To be sure, when people hear and internalize these violent scriptures, most people—in this country, at least—will not resort to physical violence. But the use of these passages does profound psychological violence to LGBT people, and makes others feel justified in inflicting psychological harm on them. The most common and frequent way that this happens is by threatening a young gay or trans identified person with Hell. If emotional abuse is defined as “behavior that is designed to control and subjugate another human being through the use of fear, humiliation, intimidation, guilt, coercion, or manipulation” then threats of hellfire to coerce a person to “change” certainly constitute emotional abuse.

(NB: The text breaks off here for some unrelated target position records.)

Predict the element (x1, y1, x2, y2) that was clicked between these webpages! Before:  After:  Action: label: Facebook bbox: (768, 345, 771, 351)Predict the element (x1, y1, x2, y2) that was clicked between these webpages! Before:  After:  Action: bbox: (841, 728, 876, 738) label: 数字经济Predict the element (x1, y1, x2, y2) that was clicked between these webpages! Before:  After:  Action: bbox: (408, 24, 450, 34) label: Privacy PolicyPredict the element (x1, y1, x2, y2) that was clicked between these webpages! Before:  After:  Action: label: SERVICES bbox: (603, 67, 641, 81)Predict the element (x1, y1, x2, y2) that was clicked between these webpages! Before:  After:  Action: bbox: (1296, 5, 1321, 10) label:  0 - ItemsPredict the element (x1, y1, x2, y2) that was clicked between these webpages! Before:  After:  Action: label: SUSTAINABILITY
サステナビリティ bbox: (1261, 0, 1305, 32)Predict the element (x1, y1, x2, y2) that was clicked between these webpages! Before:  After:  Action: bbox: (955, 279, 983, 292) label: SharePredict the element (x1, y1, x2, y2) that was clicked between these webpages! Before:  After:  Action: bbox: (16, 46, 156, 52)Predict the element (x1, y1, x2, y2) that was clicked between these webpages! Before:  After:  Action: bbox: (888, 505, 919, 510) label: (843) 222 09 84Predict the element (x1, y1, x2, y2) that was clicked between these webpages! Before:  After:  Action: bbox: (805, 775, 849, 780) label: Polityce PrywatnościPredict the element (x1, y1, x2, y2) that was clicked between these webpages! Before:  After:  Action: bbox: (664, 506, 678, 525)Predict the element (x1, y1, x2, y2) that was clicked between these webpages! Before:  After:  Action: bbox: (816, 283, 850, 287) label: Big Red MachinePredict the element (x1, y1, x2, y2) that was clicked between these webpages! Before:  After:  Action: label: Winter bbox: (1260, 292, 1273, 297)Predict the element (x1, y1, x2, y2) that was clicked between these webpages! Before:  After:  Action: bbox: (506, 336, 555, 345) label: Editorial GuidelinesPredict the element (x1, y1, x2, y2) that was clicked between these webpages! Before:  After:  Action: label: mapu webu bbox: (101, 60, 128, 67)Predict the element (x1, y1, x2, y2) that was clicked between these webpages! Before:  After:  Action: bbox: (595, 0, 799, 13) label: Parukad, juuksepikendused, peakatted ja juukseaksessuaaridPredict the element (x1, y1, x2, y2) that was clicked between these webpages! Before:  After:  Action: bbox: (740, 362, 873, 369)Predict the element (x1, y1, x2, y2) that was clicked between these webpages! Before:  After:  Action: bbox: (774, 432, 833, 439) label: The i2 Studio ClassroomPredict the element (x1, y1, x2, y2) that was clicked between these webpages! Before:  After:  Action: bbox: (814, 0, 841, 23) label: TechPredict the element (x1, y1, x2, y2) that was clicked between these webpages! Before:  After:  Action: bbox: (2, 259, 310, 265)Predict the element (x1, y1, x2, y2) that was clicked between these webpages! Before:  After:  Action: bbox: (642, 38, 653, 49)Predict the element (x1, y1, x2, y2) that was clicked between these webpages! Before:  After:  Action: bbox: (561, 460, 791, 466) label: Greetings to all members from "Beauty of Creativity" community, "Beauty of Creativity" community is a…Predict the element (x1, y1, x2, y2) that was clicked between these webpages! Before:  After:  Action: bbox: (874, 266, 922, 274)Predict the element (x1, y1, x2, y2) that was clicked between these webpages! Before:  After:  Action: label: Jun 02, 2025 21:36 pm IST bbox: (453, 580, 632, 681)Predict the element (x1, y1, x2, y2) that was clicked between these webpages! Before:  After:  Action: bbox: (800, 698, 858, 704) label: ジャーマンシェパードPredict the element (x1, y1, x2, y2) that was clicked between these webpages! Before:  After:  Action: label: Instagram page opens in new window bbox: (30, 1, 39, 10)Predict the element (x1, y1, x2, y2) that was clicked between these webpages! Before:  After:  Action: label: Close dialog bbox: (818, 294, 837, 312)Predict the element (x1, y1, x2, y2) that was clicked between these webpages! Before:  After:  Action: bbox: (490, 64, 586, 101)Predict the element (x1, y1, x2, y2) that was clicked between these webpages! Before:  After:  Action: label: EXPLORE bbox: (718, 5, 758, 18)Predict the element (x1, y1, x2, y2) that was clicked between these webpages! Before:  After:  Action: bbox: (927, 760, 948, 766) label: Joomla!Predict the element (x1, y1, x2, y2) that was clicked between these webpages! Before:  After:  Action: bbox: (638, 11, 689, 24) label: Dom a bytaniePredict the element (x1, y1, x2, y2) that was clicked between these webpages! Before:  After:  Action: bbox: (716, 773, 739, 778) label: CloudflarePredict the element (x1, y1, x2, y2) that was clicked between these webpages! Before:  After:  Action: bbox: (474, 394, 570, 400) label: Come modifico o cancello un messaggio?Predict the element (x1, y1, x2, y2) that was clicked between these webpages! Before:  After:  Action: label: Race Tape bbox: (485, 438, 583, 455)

Name-calling is another way in which LGBT people are psychologically abused. It makes no sense for Christians to decry the use of “faggot” or “fag,” saying that is beyond the pale, but then affirm that the name-calling that appears in Scripture should apply to LGBT people. The King James Version and Revised Standard Version of the Bible frequently use the term “sodomite” to translate some Hebrew and Greek words. Just because the demeaning name comes from a holy book does not mean it is any less damaging than “fag.” The terrible consequences of emotional abuse are demonstrated in the higher rates of suicide and homelessness among LGBT youngsters. LGBT youth are driven to suicide, run away from home or are thrown out of the house at a much higher rate than their non-LGBT peers.
When it comes to the Muslim community, the outpouring of support after the Pulse attacks was thrilling. I have no doubt that the revulsion that Muslims have shown to these brutal killings is sincere, and that their compassion for the victims is real. Notably, Muslim advocacy organizations such as CAIR expressed solidarity with the LGBT community, while almost all right-wing politicians and pundits, who happen to be Christian, could not even bring themselves to acknowledge that this was an anti-LGBT hate crime.
One statement written by a group of Muslim leaders says that hateful acts like the Pulse night club attack “violate every one of our Prophet’s teachings.” Yet, while this specific attack may fall outside of Islamic Law, some of the Prophet’s other teachings (according to tradition) seem to advocate other forms of violence against LGBT people.
Attempts to harmonize our use of the violent, hostile language of Scripture against LGBTs with the core message of love and compassion found in Christianity and Islam has only led to mixed messages and doublespeak. They cannot be reconciled. When the toxicity endemic to these passages spreads, grows and festers it can lead to deadly outbursts like the one in Orlando. Usually, however, it just leads to profound emotional damage. If Christians and Muslims continue to be intransigent, if we dig our heels in and refuse to reassess the relevance of these toxic verses for LGBT people today, then we should not be surprised if the LGBT community comes to see the Church and the Mosque as their mortal enemies.
Brian Rainey is Assistant Professor of Old Testament at Princeton Theological Seminary.